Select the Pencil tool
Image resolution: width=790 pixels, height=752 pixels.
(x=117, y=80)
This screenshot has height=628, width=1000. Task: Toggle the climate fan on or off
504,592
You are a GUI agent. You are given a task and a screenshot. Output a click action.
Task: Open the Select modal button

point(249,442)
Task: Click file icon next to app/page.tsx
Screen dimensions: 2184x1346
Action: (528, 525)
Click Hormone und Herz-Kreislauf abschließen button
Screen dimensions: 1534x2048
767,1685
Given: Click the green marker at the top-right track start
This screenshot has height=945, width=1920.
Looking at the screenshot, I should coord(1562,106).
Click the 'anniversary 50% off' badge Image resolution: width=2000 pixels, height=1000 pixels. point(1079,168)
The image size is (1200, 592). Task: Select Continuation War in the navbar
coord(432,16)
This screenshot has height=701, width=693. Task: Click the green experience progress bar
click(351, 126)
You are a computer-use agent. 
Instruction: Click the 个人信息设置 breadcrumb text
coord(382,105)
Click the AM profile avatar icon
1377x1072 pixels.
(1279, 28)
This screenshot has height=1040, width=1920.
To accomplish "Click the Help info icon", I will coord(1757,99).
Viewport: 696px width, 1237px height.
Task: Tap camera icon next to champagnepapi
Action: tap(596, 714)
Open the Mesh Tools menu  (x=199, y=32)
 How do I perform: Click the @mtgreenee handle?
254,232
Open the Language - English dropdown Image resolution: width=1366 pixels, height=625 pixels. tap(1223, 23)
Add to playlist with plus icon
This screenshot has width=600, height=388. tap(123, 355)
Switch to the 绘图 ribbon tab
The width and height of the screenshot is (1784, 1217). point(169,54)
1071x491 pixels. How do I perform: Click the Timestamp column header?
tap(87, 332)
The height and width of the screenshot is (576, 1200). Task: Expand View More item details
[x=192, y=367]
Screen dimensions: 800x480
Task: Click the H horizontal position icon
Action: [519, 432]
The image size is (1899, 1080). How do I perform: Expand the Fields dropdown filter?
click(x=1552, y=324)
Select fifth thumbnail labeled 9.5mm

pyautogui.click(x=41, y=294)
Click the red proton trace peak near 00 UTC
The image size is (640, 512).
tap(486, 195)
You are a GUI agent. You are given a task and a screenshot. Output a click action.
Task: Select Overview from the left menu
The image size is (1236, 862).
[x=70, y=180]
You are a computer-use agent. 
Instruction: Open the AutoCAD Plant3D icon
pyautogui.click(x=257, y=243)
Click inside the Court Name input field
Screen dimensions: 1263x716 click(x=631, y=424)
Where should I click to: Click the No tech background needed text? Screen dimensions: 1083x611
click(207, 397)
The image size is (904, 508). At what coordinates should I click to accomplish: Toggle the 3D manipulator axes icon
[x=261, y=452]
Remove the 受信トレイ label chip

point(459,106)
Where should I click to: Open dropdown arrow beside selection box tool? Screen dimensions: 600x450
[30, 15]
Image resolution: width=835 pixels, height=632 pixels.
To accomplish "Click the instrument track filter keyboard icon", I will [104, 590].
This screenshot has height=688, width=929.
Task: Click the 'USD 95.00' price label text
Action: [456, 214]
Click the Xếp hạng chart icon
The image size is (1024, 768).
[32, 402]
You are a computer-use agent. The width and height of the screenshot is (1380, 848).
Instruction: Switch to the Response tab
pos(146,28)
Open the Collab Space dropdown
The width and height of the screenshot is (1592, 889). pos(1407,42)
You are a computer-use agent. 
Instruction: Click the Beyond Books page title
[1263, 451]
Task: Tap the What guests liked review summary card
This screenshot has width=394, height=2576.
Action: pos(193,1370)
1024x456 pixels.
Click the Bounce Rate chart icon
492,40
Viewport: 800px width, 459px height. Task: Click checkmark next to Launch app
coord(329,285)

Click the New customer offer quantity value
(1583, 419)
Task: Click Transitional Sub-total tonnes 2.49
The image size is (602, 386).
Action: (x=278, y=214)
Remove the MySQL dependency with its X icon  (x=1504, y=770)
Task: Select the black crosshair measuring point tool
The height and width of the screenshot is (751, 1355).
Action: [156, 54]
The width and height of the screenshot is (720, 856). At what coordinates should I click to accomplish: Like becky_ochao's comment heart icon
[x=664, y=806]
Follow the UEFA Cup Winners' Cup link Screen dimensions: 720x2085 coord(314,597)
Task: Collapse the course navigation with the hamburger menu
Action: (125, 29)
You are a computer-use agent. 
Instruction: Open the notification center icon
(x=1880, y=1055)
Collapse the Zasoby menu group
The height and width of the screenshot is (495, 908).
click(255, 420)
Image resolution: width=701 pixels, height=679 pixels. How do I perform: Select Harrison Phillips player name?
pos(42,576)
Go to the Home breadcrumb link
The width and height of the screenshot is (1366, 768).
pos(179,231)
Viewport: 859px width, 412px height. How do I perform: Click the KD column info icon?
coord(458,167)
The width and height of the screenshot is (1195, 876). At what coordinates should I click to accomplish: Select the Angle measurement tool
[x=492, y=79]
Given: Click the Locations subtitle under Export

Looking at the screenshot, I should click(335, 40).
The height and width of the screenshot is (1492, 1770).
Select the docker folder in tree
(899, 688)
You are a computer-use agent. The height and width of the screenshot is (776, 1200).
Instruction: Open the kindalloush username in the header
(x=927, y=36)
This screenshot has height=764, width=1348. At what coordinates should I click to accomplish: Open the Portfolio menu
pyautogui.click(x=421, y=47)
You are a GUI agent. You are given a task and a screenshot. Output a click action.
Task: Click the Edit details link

--

_REQUIRED ACTION_. The full listing above is to be transcribed exactly.

_RESPONSE BOX_.
Select the Pencil tool
Image resolution: width=790 pixels, height=752 pixels.
(x=117, y=80)
This screenshot has height=628, width=1000. Task: Toggle the climate fan on or off
504,592
You are a GUI agent. You are given a task and a screenshot. Output a click action.
Task: Open the Select modal button

point(249,442)
Task: Click file icon next to app/page.tsx
Screen dimensions: 2184x1346
Action: (528, 525)
Click Hormone und Herz-Kreislauf abschließen button
Screen dimensions: 1534x2048
767,1685
Given: Click the green marker at the top-right track start
This screenshot has height=945, width=1920.
Looking at the screenshot, I should coord(1562,106).
Click the 'anniversary 50% off' badge Image resolution: width=2000 pixels, height=1000 pixels. point(1079,168)
The image size is (1200, 592). Task: Select Continuation War in the navbar
coord(432,16)
This screenshot has height=701, width=693. Task: Click the green experience progress bar
click(351, 126)
You are a computer-use agent. 
Instruction: Click the 个人信息设置 breadcrumb text
coord(382,105)
Click the AM profile avatar icon
1377x1072 pixels.
(1279, 28)
This screenshot has height=1040, width=1920.
To accomplish "Click the Help info icon", I will coord(1757,99).
Viewport: 696px width, 1237px height.
Task: Tap camera icon next to champagnepapi
Action: tap(596, 714)
Open the Mesh Tools menu  (x=199, y=32)
 How do I perform: Click the @mtgreenee handle?
254,232
Open the Language - English dropdown Image resolution: width=1366 pixels, height=625 pixels. tap(1223, 23)
Add to playlist with plus icon
This screenshot has width=600, height=388. tap(123, 355)
Switch to the 绘图 ribbon tab
The width and height of the screenshot is (1784, 1217). point(169,54)
1071x491 pixels. How do I perform: Click the Timestamp column header?
tap(87, 332)
The height and width of the screenshot is (576, 1200). Task: Expand View More item details
[x=192, y=367]
Screen dimensions: 800x480
Task: Click the H horizontal position icon
Action: [519, 432]
The image size is (1899, 1080). How do I perform: Expand the Fields dropdown filter?
click(x=1552, y=324)
Select fifth thumbnail labeled 9.5mm

pyautogui.click(x=41, y=294)
Click the red proton trace peak near 00 UTC
The image size is (640, 512).
tap(486, 195)
You are a GUI agent. You are given a task and a screenshot. Output a click action.
Task: Select Overview from the left menu
The image size is (1236, 862).
[x=70, y=180]
You are a computer-use agent. 
Instruction: Open the AutoCAD Plant3D icon
pyautogui.click(x=257, y=243)
Click inside the Court Name input field
Screen dimensions: 1263x716 click(x=631, y=424)
Where should I click to: Click the No tech background needed text? Screen dimensions: 1083x611
click(207, 397)
The image size is (904, 508). At what coordinates should I click to accomplish: Toggle the 3D manipulator axes icon
[x=261, y=452]
Remove the 受信トレイ label chip

point(459,106)
Where should I click to: Open dropdown arrow beside selection box tool? Screen dimensions: 600x450
[30, 15]
Image resolution: width=835 pixels, height=632 pixels.
To accomplish "Click the instrument track filter keyboard icon", I will [104, 590].
This screenshot has height=688, width=929.
Task: Click the 'USD 95.00' price label text
Action: [456, 214]
Click the Xếp hạng chart icon
The image size is (1024, 768).
[32, 402]
You are a computer-use agent. The width and height of the screenshot is (1380, 848).
Instruction: Switch to the Response tab
pos(146,28)
Open the Collab Space dropdown
The width and height of the screenshot is (1592, 889). pos(1407,42)
You are a computer-use agent. 
Instruction: Click the Beyond Books page title
[1263, 451]
Task: Tap the What guests liked review summary card
This screenshot has width=394, height=2576.
Action: pos(193,1370)
1024x456 pixels.
Click the Bounce Rate chart icon
492,40
Viewport: 800px width, 459px height. Task: Click checkmark next to Launch app
coord(329,285)

Click the New customer offer quantity value
(1583, 419)
Task: Click Transitional Sub-total tonnes 2.49
The image size is (602, 386).
Action: (x=278, y=214)
Remove the MySQL dependency with its X icon  (x=1504, y=770)
Task: Select the black crosshair measuring point tool
The height and width of the screenshot is (751, 1355).
Action: [156, 54]
The width and height of the screenshot is (720, 856). At what coordinates should I click to accomplish: Like becky_ochao's comment heart icon
[x=664, y=806]
Follow the UEFA Cup Winners' Cup link Screen dimensions: 720x2085 coord(314,597)
Task: Collapse the course navigation with the hamburger menu
Action: (125, 29)
You are a computer-use agent. 
Instruction: Open the notification center icon
(x=1880, y=1055)
Collapse the Zasoby menu group
The height and width of the screenshot is (495, 908).
click(255, 420)
Image resolution: width=701 pixels, height=679 pixels. How do I perform: Select Harrison Phillips player name?
pos(42,576)
Go to the Home breadcrumb link
The width and height of the screenshot is (1366, 768).
pos(179,231)
Viewport: 859px width, 412px height. How do I perform: Click the KD column info icon?
coord(458,167)
The width and height of the screenshot is (1195, 876). At what coordinates should I click to accomplish: Select the Angle measurement tool
[x=492, y=79]
Given: Click the Locations subtitle under Export

Looking at the screenshot, I should click(335, 40).
The height and width of the screenshot is (1492, 1770).
Select the docker folder in tree
(899, 688)
You are a computer-use agent. The height and width of the screenshot is (776, 1200).
Instruction: Open the kindalloush username in the header
(x=927, y=36)
This screenshot has height=764, width=1348. At what coordinates should I click to accomplish: Open the Portfolio menu
pyautogui.click(x=421, y=47)
You are a GUI agent. You are given a task and a screenshot. Output a click action.
Task: Click the Edit details link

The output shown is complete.